Collected data entries
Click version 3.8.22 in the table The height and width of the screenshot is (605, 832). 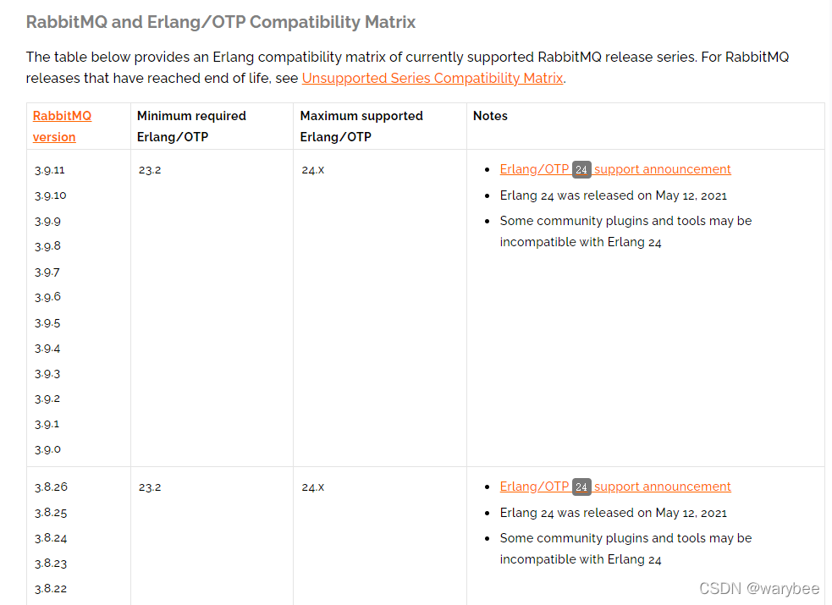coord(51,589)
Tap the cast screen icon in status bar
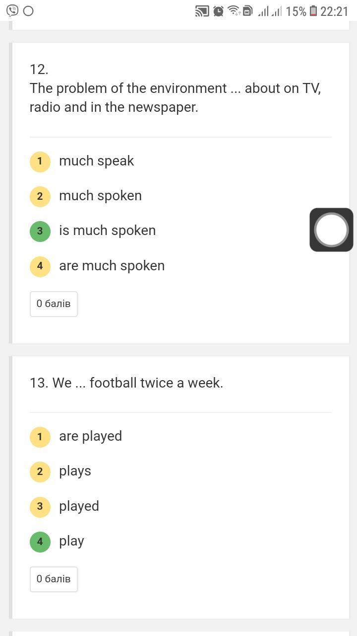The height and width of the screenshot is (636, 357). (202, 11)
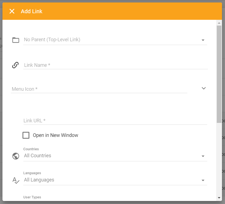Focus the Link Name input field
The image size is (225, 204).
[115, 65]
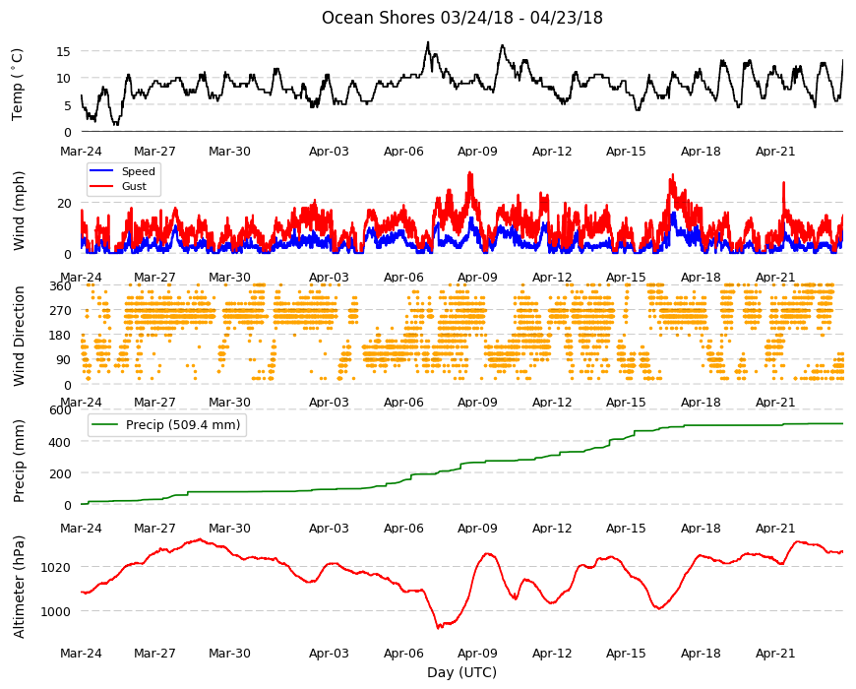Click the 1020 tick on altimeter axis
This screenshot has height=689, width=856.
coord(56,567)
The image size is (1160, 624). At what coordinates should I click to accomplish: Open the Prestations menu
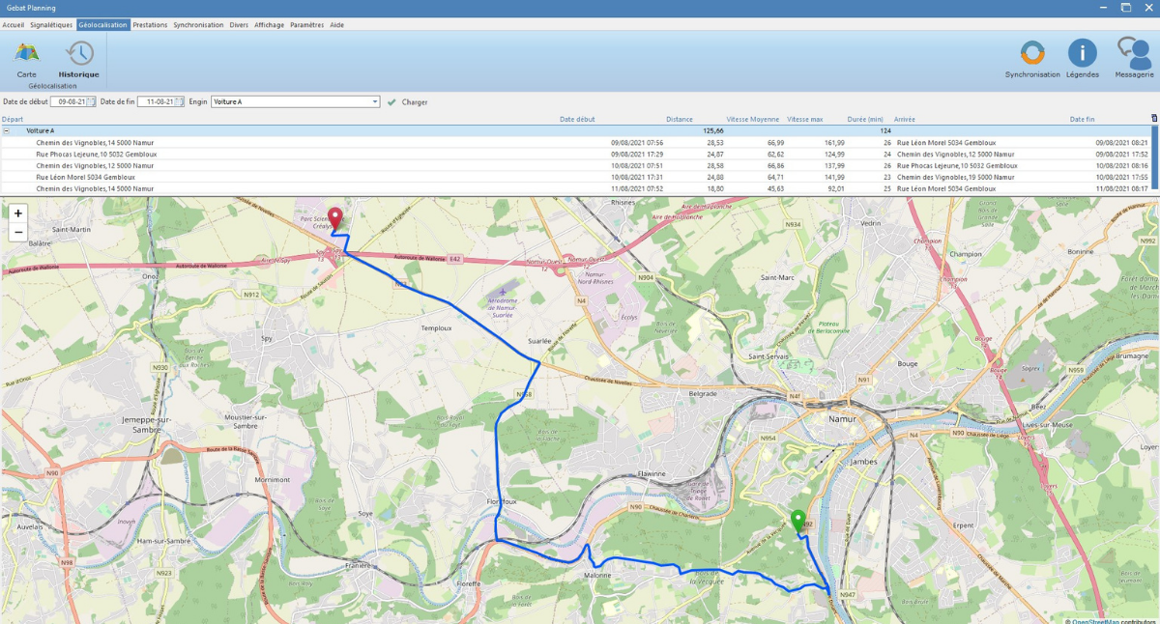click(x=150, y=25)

→ TASK INSTRUCTIONS:
The response should be the lines from the one containing "The image size is (1160, 624)." through the final line of the records, reproduced exactly and with every picture left out.

→ RESPONSE BELOW:
The image size is (1160, 624). At what coordinates should I click to accomplish: Open the Prestations menu
click(x=150, y=25)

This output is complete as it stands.